Christian Unity Octave Reflection by Fr. Ed Ondrako, OFM Conv.

Christian Unity Octave
Reflection by Fr. Ed Ondrako, OFM Conv.

SingleReliquaryandStatue2017 is the Year of the Immaculate Heart of Mary, centenary of Fatima, and founding of the Militia of the Immaculate. January 18-25 is the Octave of Christian Unity, that invites our Franciscan creativity. In Evangelii Gaudium 285-88, Pope Francis refers to the Marian “style” of the Church’s work of evangelization. He says: “Mary helps us to believe in the revolutionary nature of love and tenderness.” In conformity with the dual vocation of St. Francis: perfect conformity to Christ and to rebuild the Church, our individual and local community ecumenical efforts have their own signature. A key is: “You are the Virgin Made Church chosen by the Father, consecrated by His Son and with the Holy Spirit in whom there was and is all the fullness of grace and every good” (SaluteBVM).

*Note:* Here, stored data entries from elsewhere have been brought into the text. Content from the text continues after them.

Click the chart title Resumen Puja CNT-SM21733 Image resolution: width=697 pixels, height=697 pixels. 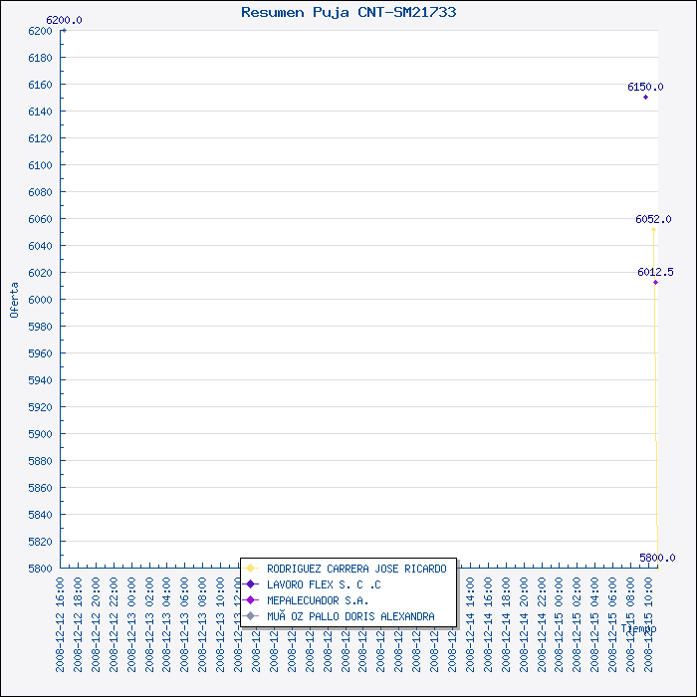(x=349, y=12)
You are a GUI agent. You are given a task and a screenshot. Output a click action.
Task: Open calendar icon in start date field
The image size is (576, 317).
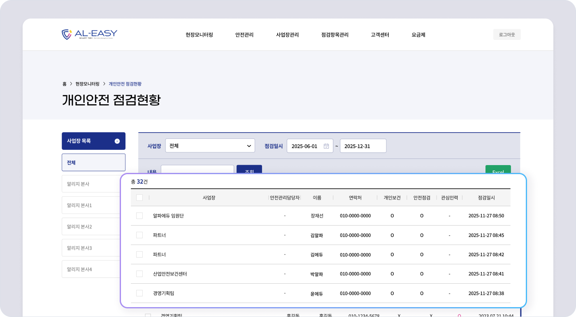[x=326, y=146]
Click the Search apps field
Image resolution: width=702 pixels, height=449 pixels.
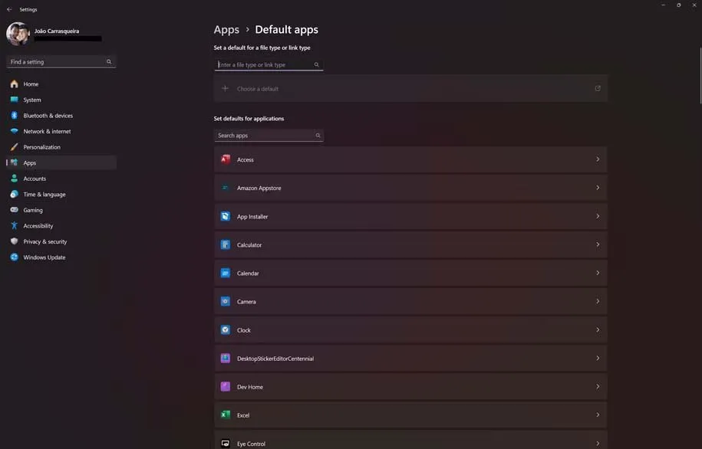(264, 136)

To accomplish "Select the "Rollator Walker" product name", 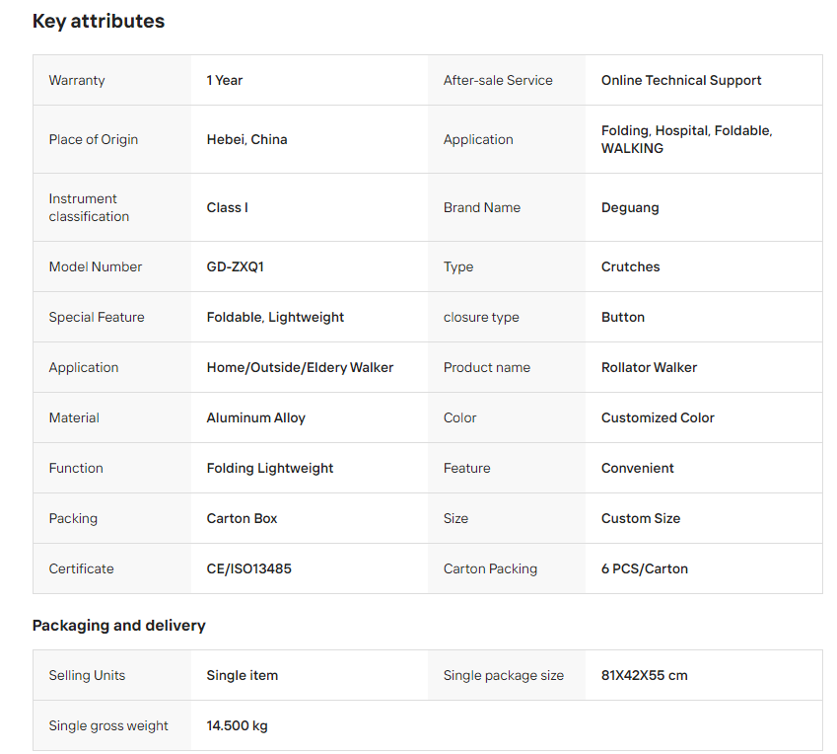I will tap(649, 367).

Thanks to the new English translation of St. Maximilian’s works, and to the extent that each of us has knowledge of the cultural circumstances of his life, we are able to re-read his life mindful that the circumstances are no longer existent, but St. Maximilian’s approach is perfectly in accord with Catholic faith and dogma. There is a crucial question within Kolbe’s works that pertains to evangelization: how does the absolute character of metaphysical truth relate to experience? Kolbe agrees with Bl. Duns Scotus that our Franciscan metaphysics is distinguished from our natural experience in this life, but not separated from each other. In other words, Kolbe’s writings radiate the scotistic truth that in this life no experience is so perfect that it does not require metaphysical and dogmatic guidance.

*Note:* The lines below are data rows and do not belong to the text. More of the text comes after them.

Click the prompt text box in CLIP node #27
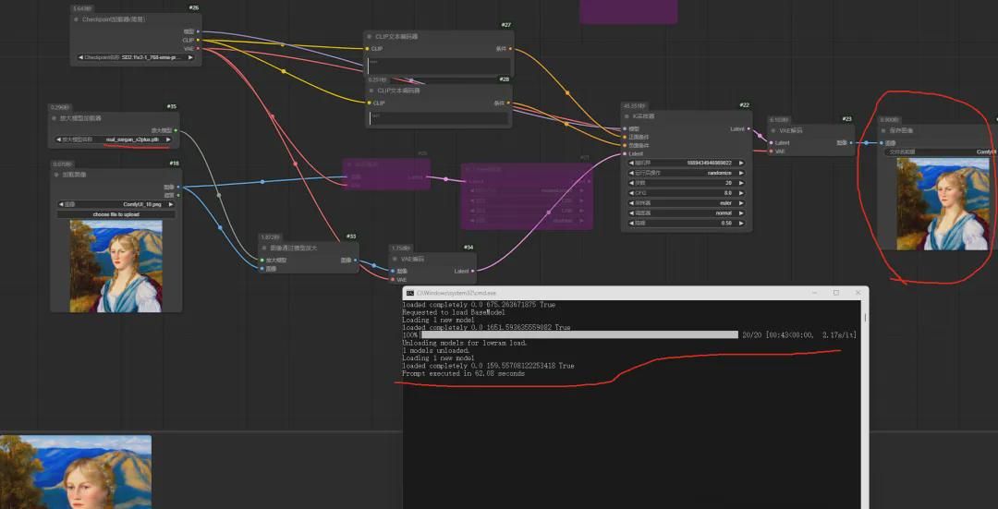This screenshot has height=509, width=998. (439, 66)
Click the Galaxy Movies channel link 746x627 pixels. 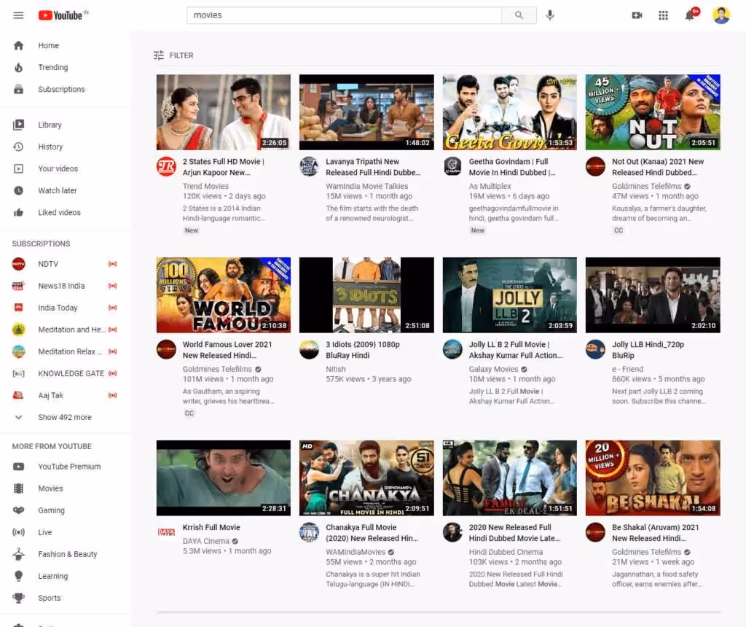point(492,369)
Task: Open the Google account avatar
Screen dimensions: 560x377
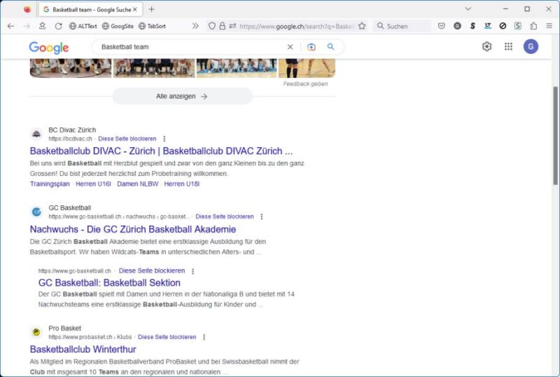Action: tap(531, 47)
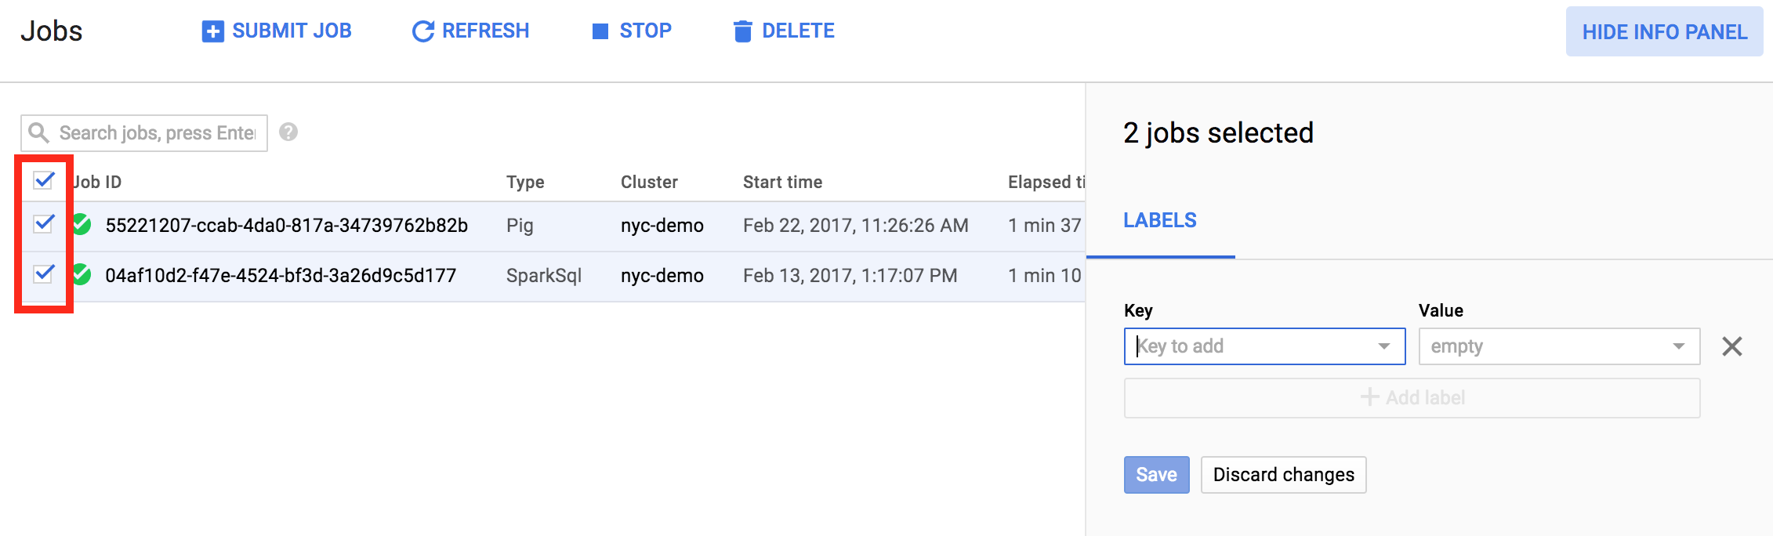Click Discard changes button

point(1283,475)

This reflection is the first in an anticipated series of Unity Notes on ecumenism and the Church’s relations to non-Christian religions. Vatican II teaches: “In all of Christ’s disciples the Spirit arouses the desire to be peacefully united, in the manner determined by Christ, as one flock under one shepherd” (LG 15). Ecumenism marks the journey of the Church in our time. The unity of Christ’s disciples is a great sign in order to kindle faith in the world, while division constitutes a scandal (UR 1). The Church fosters unity and love among all people, and nations, and is open to what human beings have in common and what promotes fellowship among them (NA 1). The Council recognized a growing sense of the dignity of the human person on the consciousness of people and the rightful freedom of the person (DH 1).
Pope St. John Paul II, who canonized Kolbe as “Martyr of Charity”, wrote: “Christians must deepen in themselves and each of their communities that obedience of faith of which Mary is the first and brightest. Among the divided brethren, there are those who give due honor to the Mother of our Lord and Savior, especially among the Easterners” (LG 68, 69; RedMat 29). Our Kolbian Heritage confirms that St. Maximilian witnessed to the Immaculate Conception, or mystery of Charity, which is the essence of holiness, of blessedness, of glory. It is the essence of the mystery and wisdom of the Incarnation and Cross. Kolbe’s profound scotistic inspired pneumatology unfolds that mystery as the work of the Holy Spirit in and through Mary Immaculate.